◆ CONSIGNE
Recopiez intégralement le texte sur le « Jockey Perdu » de Magritte, sans en modifier un seul mot.

◆ TEXTE FOURNI
##############################

Et, nourris de fascinations, une foule d'images nous flottant dans la tête, nous parcourant en tous sens la mémoire à la manière de cette image du "Jockey Perdu" dont parle André Hardellet dans Sommeils.
L'évoquant en quelques lignes, ce tableau de Magritte, cette illustration de ce que fut la ligne claire, non seulement dans la bande dessinée franco-belge, mais aussi dans le surréalisme du Nord, celui de Magritte, de Delvaux, de Labisse, André Hardellet posa quelques questions à faire songer :

"Qui me dira jamais d'où venait le "Jockey Perdu" que Magritte peignait sur un échiquier de feuillage ?" (André Hardellet, Sommeils in La Cité Montgol, Poésie/Gallimard p.82)

Cette première question interrogeant l'origine des fantômes, cette généalogie des spectres et des masques qui composent nos légendes, débouche sur l'image d'un "échiquier de feuillage", intéressante en cela qu'elle associe la précision rythmique de l'échiquier, figuration de l'infini qui s'impose à la représentation de tout ce qui s'apparente à un damier, puisque l'on peut toujours y ajouter une ligne de cases, de la même manière que l'on peut toujours ajouter 1 à la plus grande suite de nombres, intéressante en cela qu'elle associe la précision rythmique de l'échiquier au désordre apparent du feuillage qui, au contraire de l'échiquier, n'ouvre pas l'espace, n'ouvre pas le champ des possibles, mais le contraint, le borne, le condense, l'enracine, l'assure de sa présence vivante, de sa tranquille et terrienne persistance dans l'être.

##############################

[Lignes enregistrées]
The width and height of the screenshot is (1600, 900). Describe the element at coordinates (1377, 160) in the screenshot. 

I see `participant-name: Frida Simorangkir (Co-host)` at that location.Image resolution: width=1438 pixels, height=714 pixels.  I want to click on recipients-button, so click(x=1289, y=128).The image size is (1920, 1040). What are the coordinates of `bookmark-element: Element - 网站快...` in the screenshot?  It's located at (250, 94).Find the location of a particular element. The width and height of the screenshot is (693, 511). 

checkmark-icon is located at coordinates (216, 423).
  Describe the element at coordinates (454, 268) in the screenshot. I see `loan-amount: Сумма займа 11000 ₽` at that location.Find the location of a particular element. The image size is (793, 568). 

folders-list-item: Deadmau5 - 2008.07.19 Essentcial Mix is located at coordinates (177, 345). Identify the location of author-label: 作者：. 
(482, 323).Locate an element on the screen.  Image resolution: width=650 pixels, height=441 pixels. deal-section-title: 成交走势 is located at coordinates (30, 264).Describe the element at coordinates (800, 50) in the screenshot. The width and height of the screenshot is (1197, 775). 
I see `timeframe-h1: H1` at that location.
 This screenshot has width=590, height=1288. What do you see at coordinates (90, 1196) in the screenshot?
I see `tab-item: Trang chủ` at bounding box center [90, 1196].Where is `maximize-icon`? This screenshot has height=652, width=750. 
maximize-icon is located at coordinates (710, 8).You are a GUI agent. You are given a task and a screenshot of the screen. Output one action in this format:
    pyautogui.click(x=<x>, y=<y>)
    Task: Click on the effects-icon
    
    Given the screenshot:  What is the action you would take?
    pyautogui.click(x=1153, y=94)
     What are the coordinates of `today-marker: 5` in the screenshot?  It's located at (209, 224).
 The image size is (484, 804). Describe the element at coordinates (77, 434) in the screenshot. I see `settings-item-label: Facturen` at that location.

##############################

◆ RÉPONSE
Et, nourris de fascinations, une foule d'images nous flottant dans la tête, nous parcourant en tous sens la mémoire à la manière de cette image du "Jockey Perdu" dont parle André Hardellet dans Sommeils.
L'évoquant en quelques lignes, ce tableau de Magritte, cette illustration de ce que fut la ligne claire, non seulement dans la bande dessinée franco-belge, mais aussi dans le surréalisme du Nord, celui de Magritte, de Delvaux, de Labisse, André Hardellet posa quelques questions à faire songer :

"Qui me dira jamais d'où venait le "Jockey Perdu" que Magritte peignait sur un échiquier de feuillage ?" (André Hardellet, Sommeils in La Cité Montgol, Poésie/Gallimard p.82)

Cette première question interrogeant l'origine des fantômes, cette généalogie des spectres et des masques qui composent nos légendes, débouche sur l'image d'un "échiquier de feuillage", intéressante en cela qu'elle associe la précision rythmique de l'échiquier, figuration de l'infini qui s'impose à la représentation de tout ce qui s'apparente à un damier, puisque l'on peut toujours y ajouter une ligne de cases, de la même manière que l'on peut toujours ajouter 1 à la plus grande suite de nombres, intéressante en cela qu'elle associe la précision rythmique de l'échiquier au désordre apparent du feuillage qui, au contraire de l'échiquier, n'ouvre pas l'espace, n'ouvre pas le champ des possibles, mais le contraint, le borne, le condense, l'enracine, l'assure de sa présence vivante, de sa tranquille et terrienne persistance dans l'être.